> [Assignment] Copy the comment thread below from "PS- Protect Vermont!!" up to and including "to take them.", replacing every "drugs" with "medications".

═════ Exercise text

    Sorry of the rant.

    PS- Protect Vermont!!

    VT-XFitter wrote on October 3rd, 2008
  8. Here in Canada there are many good drug plans that enable people to have all kinds of drugs without needing to pay for them. It doesn’t matter if you’re employed, a senior, a child, a student, or on welfare, the gov’t will see to it that you get your drugs. I have often heard people comment on what a good thing it is that they don’t have to pay for all their drugs or else they wouldn’t be able to take them.

    Oh, yes, it is a good thing to be able to take all those drugs for FREE!!

    ….posted with great cynicism!

    new_me wrote on October 3rd, 2008
  9. Interesting article with a lot to think about.

    I’ve been on cholesterol lowering meds for over 20 years now. Began as an apparently healthy 35 y.o. woman with a total cholesterol reading of 260, but with an HDL of 18 that did not improve with exercise. Within 6 weeks of beginning treatment, my cholesterol dropped to “acceptable” levels, and my HDLs rose to 80.

    I know I am an exception to the rule. My heritage (eastern european) means that it’s likely my ancestors were among those people getting that statin (bacteria?) in their milk products for generations. Likely my “genetic liver” came to expect it in the food. At the lowest dosage available, I get incredible results.

    I am not using my experience to argue for a chemical nation. I agree that there are too many people who turn first to drugs instead of diet, exercise, life-style adjustments. Who expect their life to always be perfect. However, it is likely that if I hadn’t have taken a fairly aggressive stand 20 years ago (nobody wanted to treat a healthy pre-menopausal woman for life), I would have had my first heart attack by now.

══════════
═════ Dataset extract

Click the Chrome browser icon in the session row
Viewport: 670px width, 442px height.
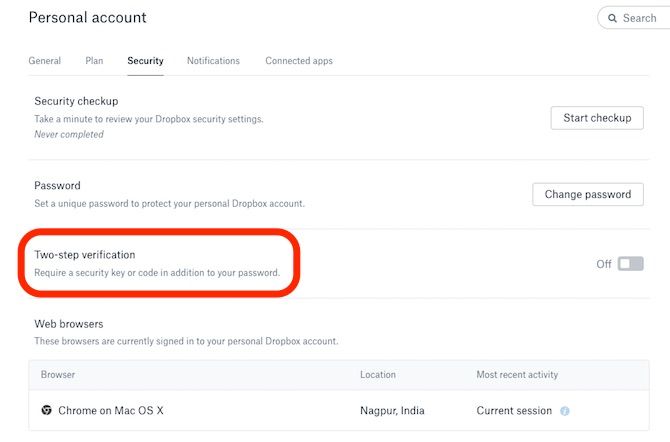click(x=47, y=410)
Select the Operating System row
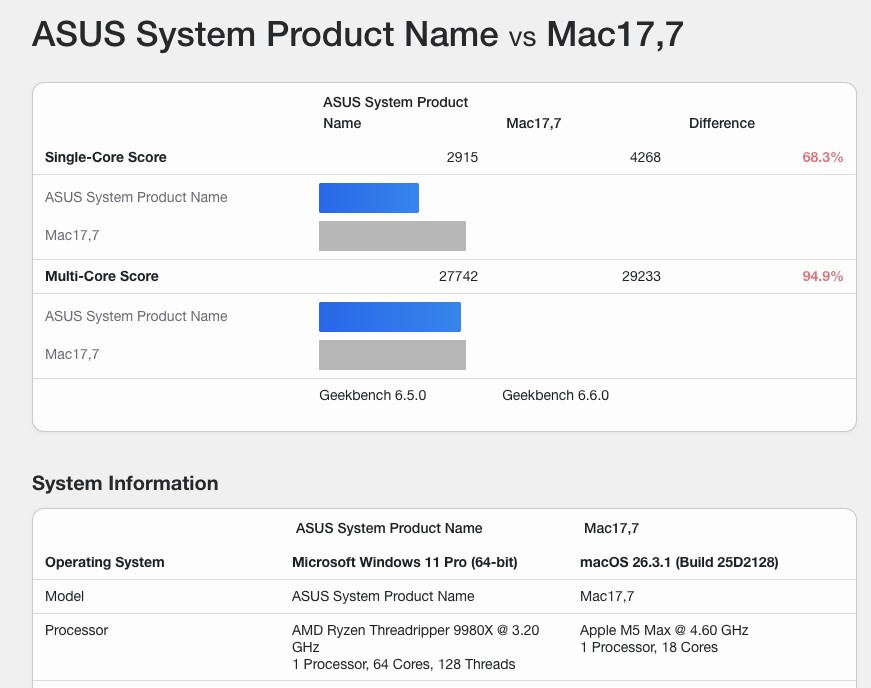 click(x=104, y=562)
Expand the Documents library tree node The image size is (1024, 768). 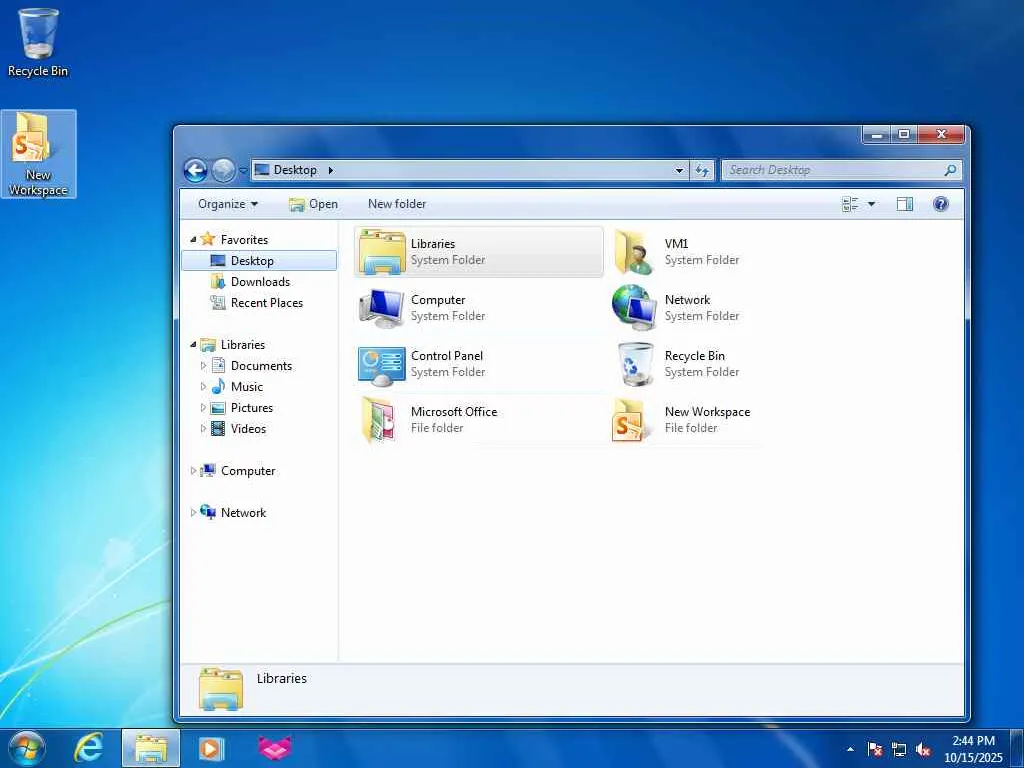click(203, 366)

══════════

> [Solution to the problem]
PS- Protect Vermont!!

    VT-XFitter wrote on October 3rd, 2008
  8. Here in Canada there are many good drug plans that enable people to have all kinds of medications without needing to pay for them. It doesn’t matter if you’re employed, a senior, a child, a student, or on welfare, the gov’t will see to it that you get your medications. I have often heard people comment on what a good thing it is that they don’t have to pay for all their medications or else they wouldn’t be able to take them.